Data records
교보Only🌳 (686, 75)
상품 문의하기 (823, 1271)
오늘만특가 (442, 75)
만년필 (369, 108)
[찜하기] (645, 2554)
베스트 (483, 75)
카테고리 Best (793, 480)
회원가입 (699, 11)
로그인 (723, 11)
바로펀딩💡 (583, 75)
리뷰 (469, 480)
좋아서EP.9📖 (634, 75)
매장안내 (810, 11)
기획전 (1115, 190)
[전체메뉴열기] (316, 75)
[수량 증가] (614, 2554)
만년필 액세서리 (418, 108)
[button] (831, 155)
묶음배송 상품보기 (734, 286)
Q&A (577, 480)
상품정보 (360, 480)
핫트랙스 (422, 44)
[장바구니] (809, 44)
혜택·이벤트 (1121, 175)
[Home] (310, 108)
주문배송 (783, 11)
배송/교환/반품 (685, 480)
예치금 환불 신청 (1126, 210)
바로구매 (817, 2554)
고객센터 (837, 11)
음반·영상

Exercise requirements => Every record above should be copied exactly.

Answer space =>
교보Only🌳 (686, 75)
상품 문의하기 (823, 1271)
오늘만특가 (442, 75)
만년필 (369, 108)
[찜하기] (645, 2554)
베스트 (483, 75)
카테고리 Best (793, 480)
회원가입 (699, 11)
로그인 (723, 11)
바로펀딩💡 (583, 75)
리뷰 (469, 480)
좋아서EP.9📖 (634, 75)
매장안내 (810, 11)
기획전 (1115, 190)
[전체메뉴열기] (316, 75)
[수량 증가] (614, 2554)
만년필 액세서리 (418, 108)
[button] (831, 155)
묶음배송 상품보기 (734, 286)
Q&A (577, 480)
상품정보 (360, 480)
핫트랙스 (422, 44)
[장바구니] (809, 44)
혜택·이벤트 (1121, 175)
[Home] (310, 108)
주문배송 (783, 11)
배송/교환/반품 (685, 480)
예치금 환불 신청 (1126, 210)
바로구매 (817, 2554)
고객센터 (837, 11)
음반·영상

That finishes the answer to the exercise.